##### TEXT BLOCK
The above script displays:

2. A normal echo  
1. Place this in the buffer

In other words, we captured the output of the first echo, then sent it to the browser after the second echo. As this simple example suggests, output buffering can be a very powerful tool when it comes to building your site; it provides a solution for caching, as we'll see in a moment, and is an excellent way to hide errors from your site's visitors (see Chapter 10, Error Handling). It even provides a possible alternative to browser redirection in situations such as user authentication.

HTTP Headers and Output Buffering

Output buffering can help solve the most common problem associated with the header function, not to mention session_start and set_cookie. Normally, if you call any of these functions after page output has begun, you'll get a nasty error message. With output buffering turned on, the only output types that can escape the buffer are HTTP headers. Using ob_start at the very beginning of your application's execution, you can send headers at whichever point you like, without encountering the usual errors. You can then write out the buffered page content all at once, when you're sure there are no more HTTP headers required.
##########
##### GIVEN RECORDS
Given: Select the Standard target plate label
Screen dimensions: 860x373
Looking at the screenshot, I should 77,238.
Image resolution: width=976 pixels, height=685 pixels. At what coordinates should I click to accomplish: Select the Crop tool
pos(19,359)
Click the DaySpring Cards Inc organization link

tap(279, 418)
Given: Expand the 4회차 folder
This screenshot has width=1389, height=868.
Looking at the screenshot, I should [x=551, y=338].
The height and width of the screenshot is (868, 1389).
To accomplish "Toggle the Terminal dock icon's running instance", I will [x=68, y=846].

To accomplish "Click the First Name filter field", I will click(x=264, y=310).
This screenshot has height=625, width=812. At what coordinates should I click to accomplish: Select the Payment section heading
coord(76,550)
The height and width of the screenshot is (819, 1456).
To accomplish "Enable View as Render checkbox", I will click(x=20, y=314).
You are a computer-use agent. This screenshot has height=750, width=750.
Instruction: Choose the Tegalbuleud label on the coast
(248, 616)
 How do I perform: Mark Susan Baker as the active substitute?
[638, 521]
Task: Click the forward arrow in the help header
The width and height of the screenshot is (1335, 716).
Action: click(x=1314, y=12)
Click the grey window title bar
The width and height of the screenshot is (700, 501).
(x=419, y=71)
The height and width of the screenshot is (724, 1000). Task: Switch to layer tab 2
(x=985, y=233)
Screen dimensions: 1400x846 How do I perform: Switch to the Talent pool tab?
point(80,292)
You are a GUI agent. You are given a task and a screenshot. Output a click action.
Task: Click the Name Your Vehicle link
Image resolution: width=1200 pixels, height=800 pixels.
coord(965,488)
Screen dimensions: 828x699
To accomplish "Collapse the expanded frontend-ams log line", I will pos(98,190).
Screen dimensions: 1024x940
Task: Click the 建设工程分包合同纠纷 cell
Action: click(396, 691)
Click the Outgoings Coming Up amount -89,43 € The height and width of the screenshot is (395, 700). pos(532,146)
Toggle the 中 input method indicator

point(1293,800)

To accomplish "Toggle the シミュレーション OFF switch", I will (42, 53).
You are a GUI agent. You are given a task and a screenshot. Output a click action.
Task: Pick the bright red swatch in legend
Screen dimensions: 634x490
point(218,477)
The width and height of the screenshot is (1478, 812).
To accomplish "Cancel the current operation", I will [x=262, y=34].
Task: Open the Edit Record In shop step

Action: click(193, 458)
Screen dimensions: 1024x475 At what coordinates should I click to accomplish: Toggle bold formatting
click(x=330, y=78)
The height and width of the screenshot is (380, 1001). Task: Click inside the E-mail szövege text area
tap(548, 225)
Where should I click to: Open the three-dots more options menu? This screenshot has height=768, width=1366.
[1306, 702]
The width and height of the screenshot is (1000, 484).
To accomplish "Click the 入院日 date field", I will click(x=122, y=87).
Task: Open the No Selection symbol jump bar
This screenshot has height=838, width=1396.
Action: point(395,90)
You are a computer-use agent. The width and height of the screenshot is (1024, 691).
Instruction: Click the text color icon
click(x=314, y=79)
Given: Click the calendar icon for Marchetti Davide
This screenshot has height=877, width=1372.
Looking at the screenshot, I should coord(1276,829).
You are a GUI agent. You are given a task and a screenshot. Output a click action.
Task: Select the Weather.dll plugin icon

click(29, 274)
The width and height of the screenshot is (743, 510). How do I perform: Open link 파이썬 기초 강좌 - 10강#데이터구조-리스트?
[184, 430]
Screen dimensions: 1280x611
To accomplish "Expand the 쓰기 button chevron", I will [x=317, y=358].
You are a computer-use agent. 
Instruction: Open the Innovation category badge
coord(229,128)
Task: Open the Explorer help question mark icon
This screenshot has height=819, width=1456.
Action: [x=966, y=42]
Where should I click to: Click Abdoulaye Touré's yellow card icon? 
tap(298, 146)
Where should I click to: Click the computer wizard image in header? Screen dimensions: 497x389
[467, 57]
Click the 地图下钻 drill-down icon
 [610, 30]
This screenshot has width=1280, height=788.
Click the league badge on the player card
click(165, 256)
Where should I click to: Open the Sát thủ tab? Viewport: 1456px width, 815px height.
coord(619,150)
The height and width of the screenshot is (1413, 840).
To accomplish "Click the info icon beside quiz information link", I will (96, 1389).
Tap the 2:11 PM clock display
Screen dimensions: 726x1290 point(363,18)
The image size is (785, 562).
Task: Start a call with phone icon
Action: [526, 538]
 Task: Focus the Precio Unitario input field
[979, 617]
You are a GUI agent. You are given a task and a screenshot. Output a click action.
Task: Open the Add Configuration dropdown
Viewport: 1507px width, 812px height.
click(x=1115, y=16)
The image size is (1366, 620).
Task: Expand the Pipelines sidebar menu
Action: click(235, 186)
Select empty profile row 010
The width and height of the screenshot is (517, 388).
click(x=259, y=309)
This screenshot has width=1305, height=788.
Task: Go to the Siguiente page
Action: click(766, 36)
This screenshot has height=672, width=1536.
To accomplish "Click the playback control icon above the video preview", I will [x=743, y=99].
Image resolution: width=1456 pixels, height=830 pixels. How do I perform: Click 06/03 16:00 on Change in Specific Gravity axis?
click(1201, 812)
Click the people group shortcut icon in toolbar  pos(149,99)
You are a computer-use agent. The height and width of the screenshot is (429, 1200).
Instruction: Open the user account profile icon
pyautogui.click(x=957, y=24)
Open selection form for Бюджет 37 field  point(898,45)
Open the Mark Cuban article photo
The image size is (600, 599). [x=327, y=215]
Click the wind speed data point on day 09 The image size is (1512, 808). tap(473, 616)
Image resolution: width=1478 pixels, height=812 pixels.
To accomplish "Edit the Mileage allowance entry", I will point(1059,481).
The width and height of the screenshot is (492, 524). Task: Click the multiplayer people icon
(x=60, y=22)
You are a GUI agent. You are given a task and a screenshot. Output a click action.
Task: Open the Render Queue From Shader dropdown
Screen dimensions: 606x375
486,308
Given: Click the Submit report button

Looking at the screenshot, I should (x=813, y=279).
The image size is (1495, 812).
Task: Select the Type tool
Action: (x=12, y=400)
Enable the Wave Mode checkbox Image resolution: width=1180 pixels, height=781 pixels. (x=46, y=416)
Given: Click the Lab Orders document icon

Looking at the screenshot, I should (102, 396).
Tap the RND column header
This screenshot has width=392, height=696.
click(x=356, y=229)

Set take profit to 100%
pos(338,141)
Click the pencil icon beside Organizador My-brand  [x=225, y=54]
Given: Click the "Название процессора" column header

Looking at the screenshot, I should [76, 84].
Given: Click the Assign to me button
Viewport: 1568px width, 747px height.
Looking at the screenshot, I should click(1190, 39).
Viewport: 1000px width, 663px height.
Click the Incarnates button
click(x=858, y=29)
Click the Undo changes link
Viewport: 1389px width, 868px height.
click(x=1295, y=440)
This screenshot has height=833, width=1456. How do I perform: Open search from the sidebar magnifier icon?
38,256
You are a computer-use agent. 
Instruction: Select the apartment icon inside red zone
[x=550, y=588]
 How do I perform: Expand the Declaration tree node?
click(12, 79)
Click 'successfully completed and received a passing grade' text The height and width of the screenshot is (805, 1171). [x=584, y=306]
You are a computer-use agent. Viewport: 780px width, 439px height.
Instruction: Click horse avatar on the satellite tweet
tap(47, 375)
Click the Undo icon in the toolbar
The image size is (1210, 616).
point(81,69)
##########
TO-DO LIST —
1 - In the item-finding entries, rewrite everything from the first entry down to the line containing "Looking at the screenshot, I should [x=551, y=338].", replacing "Given" with "Task" and leaving the rest unchanged.
2 - Write the next part of the passage on output buffering and HTTP headers, picking up after its final sentence.

RESPONSES IN ORDER —
1 -
Task: Select the Standard target plate label
Screen dimensions: 860x373
Looking at the screenshot, I should 77,238.
Image resolution: width=976 pixels, height=685 pixels. At what coordinates should I click to accomplish: Select the Crop tool
pos(19,359)
Click the DaySpring Cards Inc organization link

tap(279, 418)
Task: Expand the 4회차 folder
This screenshot has width=1389, height=868.
Looking at the screenshot, I should [x=551, y=338].

2 -
Using Output Buffering for Server Side Caching

Now you've seen a basic example of output buffering, here's the next step, in which the buffer is stored as a file:

Example 5.2. 2.php  
 
<?php  
// If a cached version exists use it...  
if (file_exists('./cache/2.cache')) {  
 
 // Read and display the file  
 readfile('./cache/2.cache');  
 exit();  
 
}  
 
// Start buffering the output  
ob_start();  
 
// Display some HTML  
?>  
<!DOCTYPE html PUBLIC "-//W3C//DTD XHTML 1.0 Strict//EN"  
 "http://www.w3.org/TR/xhtml1/DTD/xhtml1-strict.dtd">  
<html xmlns="http://www.w3.org/1999/xhtml">  
<head>  
<title> Cached Page </title>  
<meta http-equiv="Content-Type"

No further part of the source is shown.